The big boss Tuld even needs to translate the wind controller’s conclusions into the vernacular in order to be understood. But these well-paid CEOs, who never work, do the most important job in the film: making decisions, as Tuld says to the young rocket scientist-turned-analyst, who is still standing today because he knows when to call off the music.

It’s a film full of desire, with everyone talking nakedly about money. Wall Street is so desperate for money that the little soldier makes $250,000 a year while the big boss is worth billions. The head of the trading department carefully explains from the rooftop where his $2.5 million a year salary is going, including costume costs and acts of debauchery.

The characters have desires, the audience does not.

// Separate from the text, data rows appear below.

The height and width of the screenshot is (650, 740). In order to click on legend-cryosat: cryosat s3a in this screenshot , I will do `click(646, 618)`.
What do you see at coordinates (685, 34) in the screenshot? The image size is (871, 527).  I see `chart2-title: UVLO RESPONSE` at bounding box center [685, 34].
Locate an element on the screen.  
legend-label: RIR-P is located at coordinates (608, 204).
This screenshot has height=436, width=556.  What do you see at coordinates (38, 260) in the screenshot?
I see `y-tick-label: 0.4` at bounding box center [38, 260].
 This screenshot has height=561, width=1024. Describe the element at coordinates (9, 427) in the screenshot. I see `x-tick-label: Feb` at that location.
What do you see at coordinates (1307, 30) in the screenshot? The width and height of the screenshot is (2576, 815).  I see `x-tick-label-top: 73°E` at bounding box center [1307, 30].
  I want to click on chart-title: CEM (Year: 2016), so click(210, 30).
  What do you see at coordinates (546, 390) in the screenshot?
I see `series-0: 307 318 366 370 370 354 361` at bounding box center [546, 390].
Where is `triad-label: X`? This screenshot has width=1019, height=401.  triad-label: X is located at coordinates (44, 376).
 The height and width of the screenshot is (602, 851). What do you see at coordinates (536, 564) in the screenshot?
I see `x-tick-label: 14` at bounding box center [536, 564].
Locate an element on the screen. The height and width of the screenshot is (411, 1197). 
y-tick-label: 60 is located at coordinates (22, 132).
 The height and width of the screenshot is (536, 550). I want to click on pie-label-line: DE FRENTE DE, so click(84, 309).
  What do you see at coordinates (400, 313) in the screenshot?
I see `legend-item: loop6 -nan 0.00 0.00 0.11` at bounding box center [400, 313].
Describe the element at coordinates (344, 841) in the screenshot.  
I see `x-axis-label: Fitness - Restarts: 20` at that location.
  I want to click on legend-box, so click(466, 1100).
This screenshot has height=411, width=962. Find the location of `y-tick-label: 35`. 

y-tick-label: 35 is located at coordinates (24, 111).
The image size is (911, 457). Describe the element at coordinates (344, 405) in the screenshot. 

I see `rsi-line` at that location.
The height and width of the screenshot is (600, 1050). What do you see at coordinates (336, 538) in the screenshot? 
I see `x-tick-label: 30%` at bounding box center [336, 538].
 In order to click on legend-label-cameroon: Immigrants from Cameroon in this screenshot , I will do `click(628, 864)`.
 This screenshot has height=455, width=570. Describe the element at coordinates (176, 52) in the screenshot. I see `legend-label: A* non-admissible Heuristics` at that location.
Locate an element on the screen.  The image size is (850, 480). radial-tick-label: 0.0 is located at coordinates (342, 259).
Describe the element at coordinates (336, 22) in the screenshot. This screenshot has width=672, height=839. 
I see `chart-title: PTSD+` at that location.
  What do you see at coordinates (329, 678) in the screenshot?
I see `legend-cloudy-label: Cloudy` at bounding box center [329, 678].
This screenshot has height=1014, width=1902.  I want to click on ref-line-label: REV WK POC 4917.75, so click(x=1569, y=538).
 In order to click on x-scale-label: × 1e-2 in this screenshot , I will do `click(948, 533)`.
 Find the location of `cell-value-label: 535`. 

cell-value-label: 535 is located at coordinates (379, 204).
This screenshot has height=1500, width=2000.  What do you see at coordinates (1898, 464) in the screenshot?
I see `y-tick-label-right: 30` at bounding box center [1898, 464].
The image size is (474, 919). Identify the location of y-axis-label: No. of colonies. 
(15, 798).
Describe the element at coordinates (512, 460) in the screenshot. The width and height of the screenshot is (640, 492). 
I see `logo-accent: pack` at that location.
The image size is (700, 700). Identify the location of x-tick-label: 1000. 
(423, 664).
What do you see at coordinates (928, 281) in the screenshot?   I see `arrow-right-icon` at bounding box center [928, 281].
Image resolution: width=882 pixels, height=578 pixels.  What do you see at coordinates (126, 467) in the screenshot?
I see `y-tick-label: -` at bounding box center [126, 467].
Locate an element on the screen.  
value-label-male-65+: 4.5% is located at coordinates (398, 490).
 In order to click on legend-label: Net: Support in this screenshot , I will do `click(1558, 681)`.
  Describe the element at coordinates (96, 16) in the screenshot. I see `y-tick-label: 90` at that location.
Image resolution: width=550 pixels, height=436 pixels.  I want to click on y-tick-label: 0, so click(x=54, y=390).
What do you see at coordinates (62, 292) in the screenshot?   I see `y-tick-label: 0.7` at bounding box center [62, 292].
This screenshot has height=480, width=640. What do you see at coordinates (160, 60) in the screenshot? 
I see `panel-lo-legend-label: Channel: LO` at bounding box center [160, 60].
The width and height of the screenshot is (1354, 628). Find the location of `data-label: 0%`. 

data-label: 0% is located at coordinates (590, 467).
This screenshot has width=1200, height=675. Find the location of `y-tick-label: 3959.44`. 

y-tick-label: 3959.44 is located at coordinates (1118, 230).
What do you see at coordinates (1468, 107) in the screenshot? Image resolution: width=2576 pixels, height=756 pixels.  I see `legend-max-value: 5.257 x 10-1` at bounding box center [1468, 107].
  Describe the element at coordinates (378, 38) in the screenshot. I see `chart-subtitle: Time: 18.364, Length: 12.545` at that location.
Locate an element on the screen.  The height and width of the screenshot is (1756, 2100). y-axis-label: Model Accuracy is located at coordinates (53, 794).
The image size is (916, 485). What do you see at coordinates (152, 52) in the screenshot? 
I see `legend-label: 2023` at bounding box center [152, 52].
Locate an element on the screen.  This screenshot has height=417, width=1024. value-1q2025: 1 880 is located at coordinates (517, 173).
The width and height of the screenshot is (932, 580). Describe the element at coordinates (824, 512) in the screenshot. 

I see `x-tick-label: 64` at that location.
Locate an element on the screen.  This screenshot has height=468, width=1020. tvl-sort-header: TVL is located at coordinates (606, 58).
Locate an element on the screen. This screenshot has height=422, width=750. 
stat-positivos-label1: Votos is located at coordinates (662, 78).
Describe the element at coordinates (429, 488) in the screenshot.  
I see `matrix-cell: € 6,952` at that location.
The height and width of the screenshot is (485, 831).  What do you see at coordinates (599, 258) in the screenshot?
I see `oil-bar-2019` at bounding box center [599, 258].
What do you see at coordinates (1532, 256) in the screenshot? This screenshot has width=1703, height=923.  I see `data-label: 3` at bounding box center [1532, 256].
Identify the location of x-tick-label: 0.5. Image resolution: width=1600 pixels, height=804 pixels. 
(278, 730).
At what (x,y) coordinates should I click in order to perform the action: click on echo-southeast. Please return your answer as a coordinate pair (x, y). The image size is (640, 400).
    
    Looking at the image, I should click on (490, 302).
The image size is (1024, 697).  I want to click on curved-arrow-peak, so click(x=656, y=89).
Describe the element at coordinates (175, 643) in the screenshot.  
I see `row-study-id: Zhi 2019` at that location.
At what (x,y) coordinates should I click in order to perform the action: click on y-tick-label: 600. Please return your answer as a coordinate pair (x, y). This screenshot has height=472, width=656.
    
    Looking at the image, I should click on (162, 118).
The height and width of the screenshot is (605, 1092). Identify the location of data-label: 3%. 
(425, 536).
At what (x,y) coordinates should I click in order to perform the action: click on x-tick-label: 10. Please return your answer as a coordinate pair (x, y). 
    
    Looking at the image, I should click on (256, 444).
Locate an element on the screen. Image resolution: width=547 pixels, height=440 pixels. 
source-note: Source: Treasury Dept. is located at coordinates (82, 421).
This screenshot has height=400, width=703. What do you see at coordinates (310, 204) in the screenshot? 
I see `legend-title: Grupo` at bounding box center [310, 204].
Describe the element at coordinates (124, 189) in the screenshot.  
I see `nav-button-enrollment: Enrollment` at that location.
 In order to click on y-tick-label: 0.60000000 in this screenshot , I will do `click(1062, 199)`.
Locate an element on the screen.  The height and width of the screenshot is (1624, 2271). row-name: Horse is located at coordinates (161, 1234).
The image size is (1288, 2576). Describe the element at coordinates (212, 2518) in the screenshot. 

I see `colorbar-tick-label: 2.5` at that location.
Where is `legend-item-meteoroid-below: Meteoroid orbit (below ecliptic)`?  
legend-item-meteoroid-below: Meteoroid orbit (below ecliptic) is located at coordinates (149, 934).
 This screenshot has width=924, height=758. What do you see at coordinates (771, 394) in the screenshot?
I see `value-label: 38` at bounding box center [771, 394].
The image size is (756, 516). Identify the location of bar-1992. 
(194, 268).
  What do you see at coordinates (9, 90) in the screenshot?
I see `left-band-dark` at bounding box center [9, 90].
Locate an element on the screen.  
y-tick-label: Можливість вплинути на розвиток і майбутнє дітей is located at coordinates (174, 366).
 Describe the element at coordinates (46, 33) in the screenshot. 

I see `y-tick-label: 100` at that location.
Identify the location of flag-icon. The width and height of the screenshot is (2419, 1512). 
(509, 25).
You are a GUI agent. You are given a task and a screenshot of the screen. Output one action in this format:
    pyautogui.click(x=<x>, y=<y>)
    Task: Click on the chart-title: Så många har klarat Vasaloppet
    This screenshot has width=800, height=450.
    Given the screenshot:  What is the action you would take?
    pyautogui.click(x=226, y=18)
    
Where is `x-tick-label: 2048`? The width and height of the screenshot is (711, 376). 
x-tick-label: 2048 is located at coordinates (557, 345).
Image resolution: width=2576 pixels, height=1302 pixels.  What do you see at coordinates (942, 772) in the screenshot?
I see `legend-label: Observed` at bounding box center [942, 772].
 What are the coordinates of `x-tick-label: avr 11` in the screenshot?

Behind the desires is repression. It is everyone who becomes a slave to money. This film was made in 2011 and every viewer knows how it will end – the financial crisis breaks out and Lehman Brothers collapses. So this depression is present in every scene of the film.

The film begins with the big redundancy exercise, with HR vulture-like, patrolling every cubicle, and the employees, afraid to raise their heads, trembling. The senior HR person in charge of the conversation looks grim, and the supervisor who is concentrating on the ABS model is told to leave. It may be because, as in the board game, “he makes too much money”, or he may simply be sacrificed in the struggle – in any case, he is unable to use his initiative like building a bridge, and has to leave the office quickly, throwing the USB stick that represents danger to the ambitious young man Sullivan.

The result of strict adherence to the theatrical trinity is that the long two years of reality are condensed into 24 hours. Sullivan adjusts his model overnight, layers of executives are rattled, and the contradictions are explained more and more clearly – the company is flooded with non-performing assets, which exceed the company’s assets.

The play is a timeless account of “What should one do when faced with a conflict?” This is a workplace drama in particular. In investment banking there is no right or wrong, and no one talks about ethics. Tuld decides to sell at all costs, just like Goldman Sachs and JP Morgan in real life.

Sam put up a brief fight, even blatantly stating “you know what you’re selling is worthless”. Tuld was furious, not that he had been accused of ethics, but that he would face legal action if the unvarnished statement was disclosed. He coldly qualified the sale, which began the next morning, by saying “we sold the assets to interested buyers at a fair price”.

The complexity of human nature is probably most evident in the financial world. Sam, who tried to resist, did so only because the operation that was about to take place would be detrimental to his goodwill. Sarah, the risk control officer, could only be verbally warned before the risk and then seen as a scapegoat after it occurred. The truth that Sullivan stayed up all night working out helped him get promoted, but did nothing to save Wall Street or the planet. Driven by money, everyone is incapable of displaying graceful humanity and passionate blood. This struggle is not at all glamorous, but very real.

This realism is what sets this film apart from other American blockbusters, and it’s impossible to believe that the director is a first-timer in the industry, having previously only worked on advertising films. The film ends with Sam burying his dog shovel after shovel. The real-world ending, however, is even more brutal. From the bankruptcy of Lehman, which was too big to fail, to the Occupy Wall Street movement. Judging by the huge fines that investment banks receive, often in the tens of billions of dollars, all the actions of the financiers in this film are explicitly redeemable.

This is probably the cruellest reality of the world of money. There is no moral supremacy, no warmth, no glimmer of humanity, everything is subordinated to the supreme dream of Wall Street. There is no need to preach or be abusive, yet every viewer who has ever struggled in the workplace has to reach out and give it a nod of approval.